Türkiye'de bir yandan resmi devlet ideolojisinin tüm kutsalları
sorgulanıp yıkılırken, bir yandan da cumhuriyet tarihinin kanlı
geçmişiyle yüzleşilmeye devam ediliyor. 1937-1938 yılında on binlerce
kişinin öldürüldüğü Dersim Katliamı'yla ilgili çekilen son belgeselde,
bizzat TSK güçleriyle birlikte harekata katılan askerler konuştu...Türkiye Cumhuriyeti'nin tarihindeki en kanlı katliamlardan biri
1937-1938 tarihinde Dersim'de gerçekleştirilmişti. Mustafa Kemal'in "her
ne pahasına olursa olsun temizlenmesi ve kökünden kesilmesi gereken bir
çıban" olarak gördüğü Dersim'e devletin tunç eli inmiş, böylelikle on
binlerce kişinin vahşice öldürülmesinden sonra şehrin ismi Tunceli
olarak değiştirilmişti. Galası 5 Mayıs'ta Bilgi Üniversitesi'nde yapılacak olan "Kara
Vagon-38 Dersim Sürgünleri" adlı belgeselde konuşan, o dönemde Dersim
harekatına katılan askerlerin söyledikleri ise insanın kanını
donduruyor. Hain ilan edilen Kürtler, kıpkırmızı akan ırmaklar... Harekata Türkiye devletinin askeri olarak katılan Haydar Dede şunları söylüyor: "Bir alay komutanımız geldi, Konya'dan. Dedi ki; 'Arkadaşlar,
vatandaşlar; dünyada dört hain vardır' dedi. 'Biliyor musunuz?' Biz
nereden bilelim dört haini. 'Bak' dedi. 'Biri fani (veya vali), biri
kurt, biri domuz, biri de Kürt' dedi. Bu dördünü de aynı anda söyledi." "Adamları vurduk, vurdular. Şimdi şöyle kol kola taktılar. Şöyle
kol kola taktılar beş yüz, alt yüz kişiyi ağır makineli tüfeklerle şöyle
öldürdüler. Harçik ırmağına koydular, ırmak kıpkırmızı aktı. Yalnız bir
kadın kendisini suya attı, kaçtı kurtuldu." "Bomba atıp içeri girdiler. Yetmiş üç kişiyi içerden çıkardılar, yedisi erkekmiş. Gerisi kadın ve çocuk." TSK'nın ev yakma geleneği 101 yaşındaki Eskeri Akyol, harekata katılmak için Amed'den Dersim'e bir haftada yürüyerek gittiklerini belirterek, "Gittikten sonra bizi Ali Boğazı'na verdiler. Gittiğimizde askerler evleri yakıyordu. Ulaştıkları tüm evleri yakıyorlardı..." diyor.
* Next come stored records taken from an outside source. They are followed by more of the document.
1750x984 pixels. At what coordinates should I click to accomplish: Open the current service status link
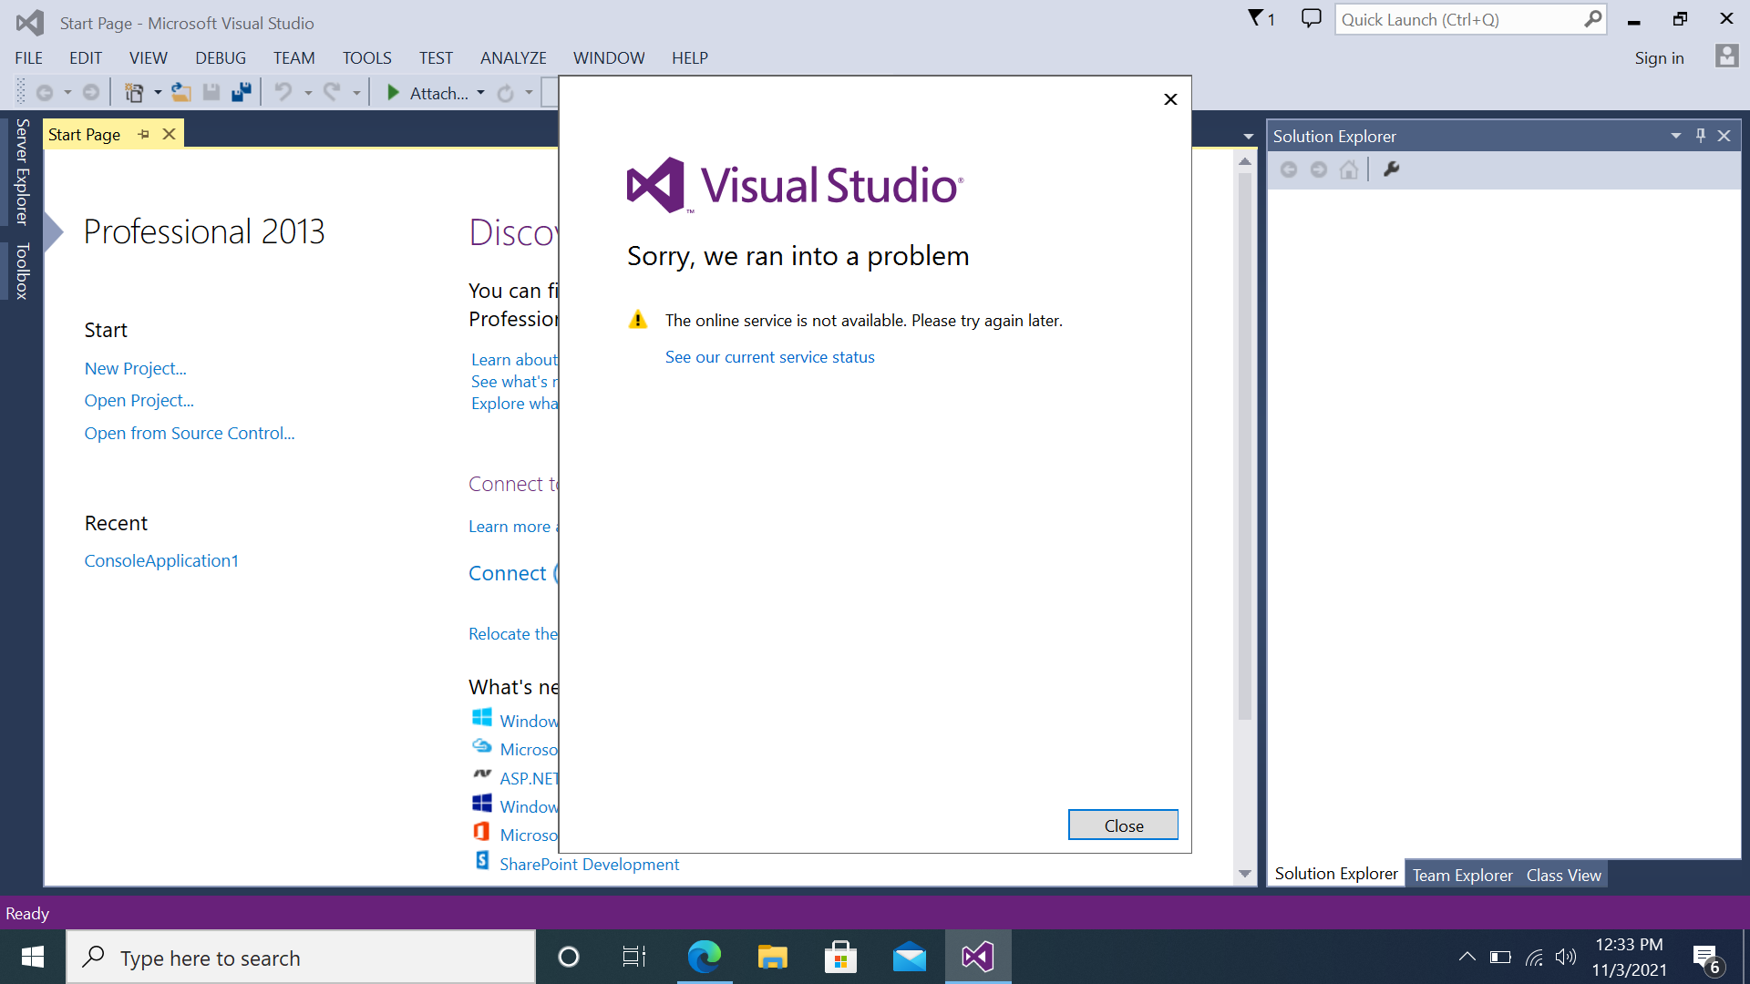[x=769, y=356]
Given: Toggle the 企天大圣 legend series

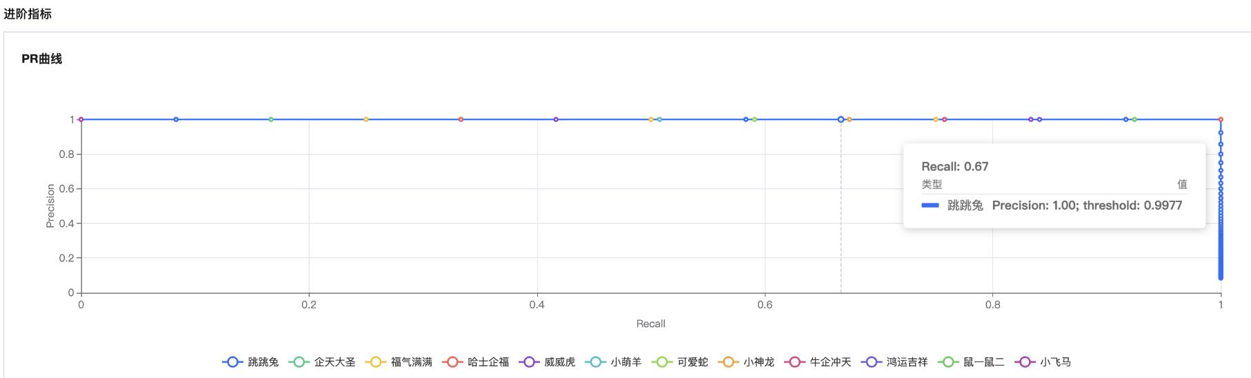Looking at the screenshot, I should [322, 361].

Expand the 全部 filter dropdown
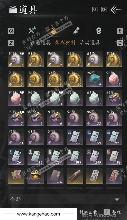coord(67,199)
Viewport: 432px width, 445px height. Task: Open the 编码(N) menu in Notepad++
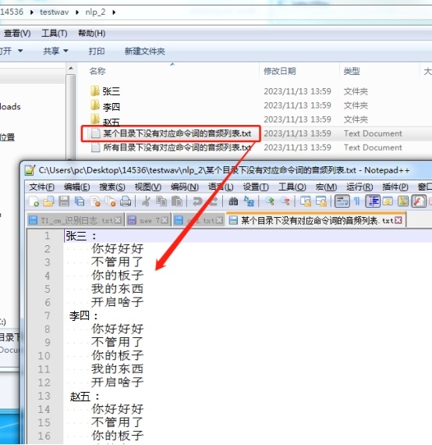(x=185, y=187)
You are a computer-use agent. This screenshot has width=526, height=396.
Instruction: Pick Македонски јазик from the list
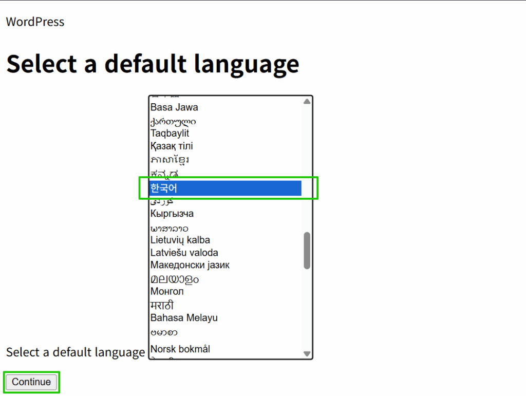click(190, 265)
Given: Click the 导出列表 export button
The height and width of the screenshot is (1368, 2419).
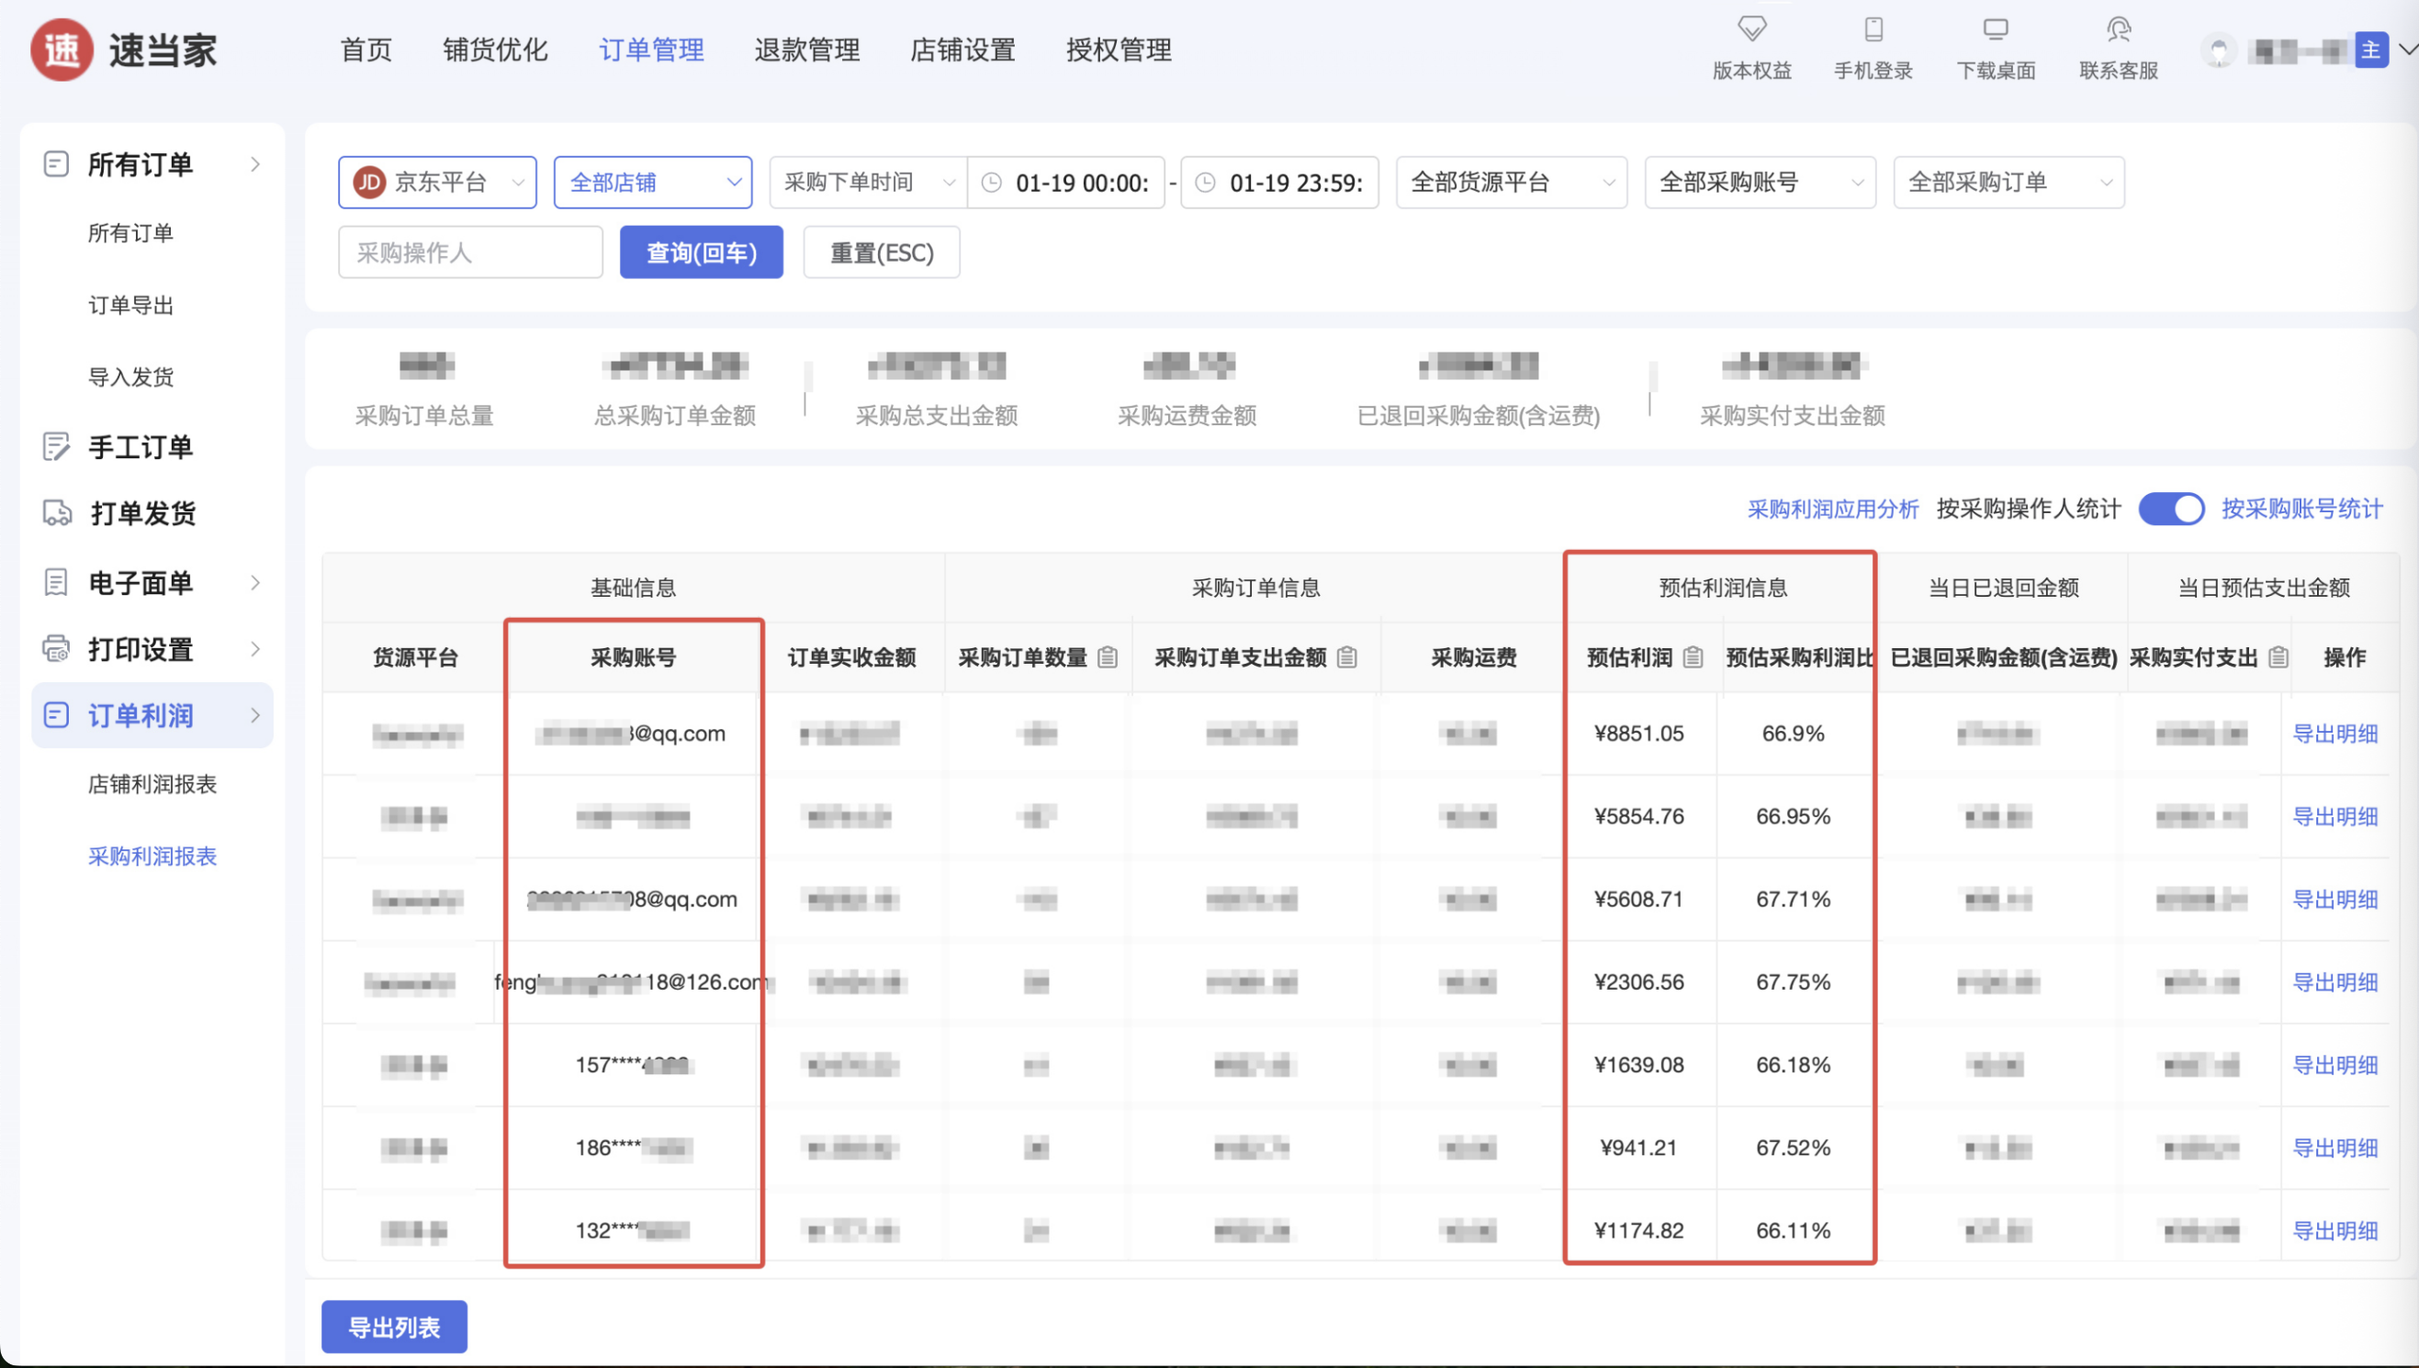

Askerlerin, girmekten korktukları mağalara "Girin" talimatı almaları
üzerine mağaraları ateşe verdiklerşini belirten Akyol, şöyle devam
ediyor: "Bombaları atmak zorundaydık mağaralara. Sonra gidip baktığımızda
öyle çoğu yaşlı benim gibi. Getirip üst üste yığıyordu askerler ve
üzerlerine gazyağı döküp ateşliyorlardı... Öyle canlı canlı..." "Çok öldürüldüler! Askerlerden de, ahaliden de çok insan
öldürüldü. Yukarı Kutu deresinde ceset kokusundan durulamıyordu.
İnsanları öldürüp atmşlardı. Öylesine felaket görülmemiştir. Askerler
Allah'ın merine karşı geliyorlardı ha..." Son dönemde sık sık gündeme geliyor 2009 yılında TBMM'de Kürt açılımıyla ilgili görüşmeler sürerken,
ırkçı CHP vekili Onur Öymen Dersim'i örnek vererek "Analar ağlamasın
diyorlar. Dersim'de analar ağlamadı mı?" diyerek katliamı savunarak
tepki çekmişti. 12 Eylül 2010 anayasa değişikliği referandumuna giderken Başbakan Recep Tayyip Erdoğan "Dersim Katliamı" ifadesini kullanmıştı. Ancak referandum sonrası, BDP'nin TBMM'de Dersim Katliamı'na ilişkin
verdiği araştırma önergesi üzerine, AKP "Millete iftira", MHP "Millete
hakaret", CHP "İyi niyetli değil" demişti.